Merger and acquisition activity was a notable feature of the period under
review with cash bids accepted for long-standing holdings in Toll Holdings and
CanWest MediaWorks. Some of the proceeds from these realisations were used to
add to holdings in high quality New Zealand companies' shares with good
liquidity such as Sky City Entertainment and Contact Energy. The holding in
Telecom NZ which has been steadily reduced from a position of being one of the
largest holdings several years ago was completely sold from the portfolio.

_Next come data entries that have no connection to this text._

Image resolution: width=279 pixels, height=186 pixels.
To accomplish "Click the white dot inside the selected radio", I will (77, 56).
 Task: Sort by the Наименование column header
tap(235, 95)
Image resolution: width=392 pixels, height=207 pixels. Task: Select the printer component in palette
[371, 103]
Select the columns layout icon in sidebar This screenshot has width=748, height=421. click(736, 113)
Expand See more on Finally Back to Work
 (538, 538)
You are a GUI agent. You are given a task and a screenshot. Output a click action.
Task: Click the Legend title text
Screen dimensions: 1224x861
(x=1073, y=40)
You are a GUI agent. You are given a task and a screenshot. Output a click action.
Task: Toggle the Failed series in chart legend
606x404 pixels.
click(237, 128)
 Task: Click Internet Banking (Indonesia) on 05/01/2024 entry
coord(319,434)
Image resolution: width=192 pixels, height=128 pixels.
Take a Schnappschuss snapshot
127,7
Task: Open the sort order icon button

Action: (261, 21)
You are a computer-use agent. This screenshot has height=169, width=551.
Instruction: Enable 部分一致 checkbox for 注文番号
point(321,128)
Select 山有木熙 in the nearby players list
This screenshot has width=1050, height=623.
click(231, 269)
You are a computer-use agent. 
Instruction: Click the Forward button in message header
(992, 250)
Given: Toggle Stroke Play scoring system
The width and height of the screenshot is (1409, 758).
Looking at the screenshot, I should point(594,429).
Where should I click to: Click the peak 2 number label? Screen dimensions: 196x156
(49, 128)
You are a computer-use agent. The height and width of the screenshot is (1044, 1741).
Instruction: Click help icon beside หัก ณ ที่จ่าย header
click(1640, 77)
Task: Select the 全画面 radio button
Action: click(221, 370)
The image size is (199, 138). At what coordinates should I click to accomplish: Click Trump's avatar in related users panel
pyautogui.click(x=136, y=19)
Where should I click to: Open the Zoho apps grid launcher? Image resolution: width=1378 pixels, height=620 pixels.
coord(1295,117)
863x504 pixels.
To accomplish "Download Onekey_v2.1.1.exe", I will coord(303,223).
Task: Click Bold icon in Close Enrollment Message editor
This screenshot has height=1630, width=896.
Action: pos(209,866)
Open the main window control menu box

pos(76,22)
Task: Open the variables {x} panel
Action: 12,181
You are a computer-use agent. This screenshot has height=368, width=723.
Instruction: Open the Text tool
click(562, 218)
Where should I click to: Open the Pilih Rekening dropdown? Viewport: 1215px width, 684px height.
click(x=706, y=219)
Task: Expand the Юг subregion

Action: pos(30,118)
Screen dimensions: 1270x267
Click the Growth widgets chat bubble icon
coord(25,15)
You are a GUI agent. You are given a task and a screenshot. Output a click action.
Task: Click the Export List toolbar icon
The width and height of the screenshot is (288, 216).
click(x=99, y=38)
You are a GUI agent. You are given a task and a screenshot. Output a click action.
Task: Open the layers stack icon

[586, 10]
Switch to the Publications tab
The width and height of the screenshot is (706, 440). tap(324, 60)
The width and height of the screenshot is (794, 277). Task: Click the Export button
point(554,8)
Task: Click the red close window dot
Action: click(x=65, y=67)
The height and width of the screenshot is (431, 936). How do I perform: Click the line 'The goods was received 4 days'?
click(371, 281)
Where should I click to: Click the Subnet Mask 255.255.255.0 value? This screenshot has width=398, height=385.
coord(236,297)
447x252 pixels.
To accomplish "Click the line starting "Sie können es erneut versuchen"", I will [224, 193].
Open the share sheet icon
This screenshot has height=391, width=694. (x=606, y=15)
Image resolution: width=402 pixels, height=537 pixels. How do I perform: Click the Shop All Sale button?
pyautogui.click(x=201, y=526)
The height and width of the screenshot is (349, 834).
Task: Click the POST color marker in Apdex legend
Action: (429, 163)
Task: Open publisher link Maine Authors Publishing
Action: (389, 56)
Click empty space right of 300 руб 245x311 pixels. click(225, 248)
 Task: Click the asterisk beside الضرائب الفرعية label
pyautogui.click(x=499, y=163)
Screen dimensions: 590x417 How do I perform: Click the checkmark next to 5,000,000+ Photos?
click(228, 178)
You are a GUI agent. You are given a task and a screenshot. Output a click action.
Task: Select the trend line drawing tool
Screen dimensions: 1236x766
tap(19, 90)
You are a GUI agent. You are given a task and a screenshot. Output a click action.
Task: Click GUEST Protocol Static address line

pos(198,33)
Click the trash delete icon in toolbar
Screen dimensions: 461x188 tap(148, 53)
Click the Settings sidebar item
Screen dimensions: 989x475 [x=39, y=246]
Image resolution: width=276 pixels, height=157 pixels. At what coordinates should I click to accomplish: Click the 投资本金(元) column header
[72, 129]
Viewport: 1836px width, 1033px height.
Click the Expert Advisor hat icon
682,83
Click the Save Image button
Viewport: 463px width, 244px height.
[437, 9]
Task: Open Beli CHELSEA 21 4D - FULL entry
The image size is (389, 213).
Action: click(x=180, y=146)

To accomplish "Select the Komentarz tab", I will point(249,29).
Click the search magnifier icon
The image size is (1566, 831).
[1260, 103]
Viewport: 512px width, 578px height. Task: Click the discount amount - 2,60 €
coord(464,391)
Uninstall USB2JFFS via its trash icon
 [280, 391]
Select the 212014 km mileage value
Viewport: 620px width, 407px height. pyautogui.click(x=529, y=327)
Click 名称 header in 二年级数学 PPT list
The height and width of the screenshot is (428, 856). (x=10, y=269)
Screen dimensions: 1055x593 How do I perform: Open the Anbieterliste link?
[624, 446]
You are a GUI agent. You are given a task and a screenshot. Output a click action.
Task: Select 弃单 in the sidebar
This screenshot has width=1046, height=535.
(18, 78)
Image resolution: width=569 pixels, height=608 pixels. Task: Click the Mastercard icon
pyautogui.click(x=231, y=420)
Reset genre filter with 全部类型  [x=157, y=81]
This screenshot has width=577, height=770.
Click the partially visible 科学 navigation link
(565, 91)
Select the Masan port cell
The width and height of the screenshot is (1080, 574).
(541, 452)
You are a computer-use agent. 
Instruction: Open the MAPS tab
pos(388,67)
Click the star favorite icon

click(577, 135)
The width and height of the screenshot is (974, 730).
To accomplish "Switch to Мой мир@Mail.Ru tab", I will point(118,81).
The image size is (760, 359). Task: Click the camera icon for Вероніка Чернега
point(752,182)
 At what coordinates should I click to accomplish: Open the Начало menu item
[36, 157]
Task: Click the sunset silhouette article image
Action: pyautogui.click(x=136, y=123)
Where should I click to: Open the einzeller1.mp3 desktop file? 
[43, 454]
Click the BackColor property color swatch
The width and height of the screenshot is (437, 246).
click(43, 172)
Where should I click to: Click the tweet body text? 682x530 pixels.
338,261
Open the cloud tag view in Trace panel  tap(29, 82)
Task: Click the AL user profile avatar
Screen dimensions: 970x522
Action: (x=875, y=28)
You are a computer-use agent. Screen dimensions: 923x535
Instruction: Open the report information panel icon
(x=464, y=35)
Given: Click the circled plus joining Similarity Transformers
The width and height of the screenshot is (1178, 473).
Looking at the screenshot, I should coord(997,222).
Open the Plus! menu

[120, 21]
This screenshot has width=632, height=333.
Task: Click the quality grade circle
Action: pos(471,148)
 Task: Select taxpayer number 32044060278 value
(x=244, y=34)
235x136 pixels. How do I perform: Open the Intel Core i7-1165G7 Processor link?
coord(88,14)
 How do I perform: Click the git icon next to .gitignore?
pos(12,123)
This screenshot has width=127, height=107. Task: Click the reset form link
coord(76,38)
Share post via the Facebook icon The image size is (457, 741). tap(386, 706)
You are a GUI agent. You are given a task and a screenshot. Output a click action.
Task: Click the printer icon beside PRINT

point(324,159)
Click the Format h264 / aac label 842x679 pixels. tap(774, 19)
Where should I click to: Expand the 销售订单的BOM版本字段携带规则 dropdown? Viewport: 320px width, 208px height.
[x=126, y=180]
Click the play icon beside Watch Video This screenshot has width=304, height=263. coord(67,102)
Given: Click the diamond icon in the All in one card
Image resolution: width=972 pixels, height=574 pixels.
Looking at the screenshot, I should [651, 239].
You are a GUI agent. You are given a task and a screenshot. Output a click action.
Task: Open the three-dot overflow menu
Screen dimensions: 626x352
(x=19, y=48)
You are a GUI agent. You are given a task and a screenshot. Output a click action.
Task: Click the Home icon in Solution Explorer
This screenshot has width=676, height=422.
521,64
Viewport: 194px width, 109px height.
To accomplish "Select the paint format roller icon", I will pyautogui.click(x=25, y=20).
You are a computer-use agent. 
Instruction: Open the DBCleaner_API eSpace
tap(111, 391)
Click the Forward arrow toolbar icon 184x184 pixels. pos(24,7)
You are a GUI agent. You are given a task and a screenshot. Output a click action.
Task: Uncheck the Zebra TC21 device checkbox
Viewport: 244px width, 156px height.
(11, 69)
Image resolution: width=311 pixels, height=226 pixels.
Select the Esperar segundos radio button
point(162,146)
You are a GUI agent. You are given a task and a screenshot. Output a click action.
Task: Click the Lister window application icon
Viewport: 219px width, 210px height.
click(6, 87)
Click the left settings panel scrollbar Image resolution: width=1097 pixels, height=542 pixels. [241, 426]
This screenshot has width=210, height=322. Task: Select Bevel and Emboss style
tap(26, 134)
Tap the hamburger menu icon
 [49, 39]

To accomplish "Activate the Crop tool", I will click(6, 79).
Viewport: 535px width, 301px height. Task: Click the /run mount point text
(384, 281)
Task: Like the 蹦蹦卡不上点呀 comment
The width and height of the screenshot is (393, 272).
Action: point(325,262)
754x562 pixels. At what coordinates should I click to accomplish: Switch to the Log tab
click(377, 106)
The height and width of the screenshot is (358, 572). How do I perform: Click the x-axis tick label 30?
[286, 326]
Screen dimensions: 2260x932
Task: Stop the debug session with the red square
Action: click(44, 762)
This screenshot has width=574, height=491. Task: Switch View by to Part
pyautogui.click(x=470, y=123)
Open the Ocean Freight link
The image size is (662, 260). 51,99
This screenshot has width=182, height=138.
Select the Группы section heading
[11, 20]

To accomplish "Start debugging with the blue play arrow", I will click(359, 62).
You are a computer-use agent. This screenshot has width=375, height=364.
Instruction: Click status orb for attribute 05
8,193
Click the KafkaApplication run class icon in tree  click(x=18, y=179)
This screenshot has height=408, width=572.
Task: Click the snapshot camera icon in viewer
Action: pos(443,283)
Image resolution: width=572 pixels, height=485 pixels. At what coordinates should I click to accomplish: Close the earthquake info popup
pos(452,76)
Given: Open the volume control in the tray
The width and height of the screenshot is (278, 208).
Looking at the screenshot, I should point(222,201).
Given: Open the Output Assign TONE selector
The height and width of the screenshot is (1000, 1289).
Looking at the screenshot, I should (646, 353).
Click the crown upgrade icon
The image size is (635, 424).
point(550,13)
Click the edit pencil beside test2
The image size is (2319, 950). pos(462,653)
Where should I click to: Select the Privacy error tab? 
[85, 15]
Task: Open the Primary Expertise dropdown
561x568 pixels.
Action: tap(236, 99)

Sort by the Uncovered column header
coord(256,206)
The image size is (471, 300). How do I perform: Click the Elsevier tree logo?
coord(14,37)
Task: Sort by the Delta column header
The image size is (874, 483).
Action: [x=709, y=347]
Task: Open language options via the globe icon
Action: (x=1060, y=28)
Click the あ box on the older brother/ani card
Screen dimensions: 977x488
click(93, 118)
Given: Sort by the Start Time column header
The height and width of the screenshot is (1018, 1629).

Telecom NZ remains New Zealand's largest quoted company, but unfortunately one
that has proved a poor advertisement for investment in the country, and there
is little sign that Telecom's poor operating performance will turn around for
sometime to come.
Economic background
The trends referred to in the last report to shareholders continued in the
latest period under review. Once again the picture was one of pessimism about
the outlook for the US, with worries that the sharp deterioration in the
housing market would have a damaging impact on the wider US economy. The value
of the US dollar dropped sharply against most major currencies reflecting these
worries. However, despite worries about the US and other leading developed
economies including the UK, the major "emerging" economies such as China and
India continued to grow at an exceptional rate thereby not just sustaining
commodity prices at high levels but fuelling further advances. The oil price
ended the period at close to US $100 per barrel, and several soft commodity
prices were exceptionally strong.
The New Zealand and Australian economies have shared some of the woes of
leading developed economies such as high consumer debt, while benefitting from
their high level of exposure to the commodities which have been in such high
demand from emerging markets. While drought has had a negative impact on the
Australian agricultural sector, its resource sector has continued to boom.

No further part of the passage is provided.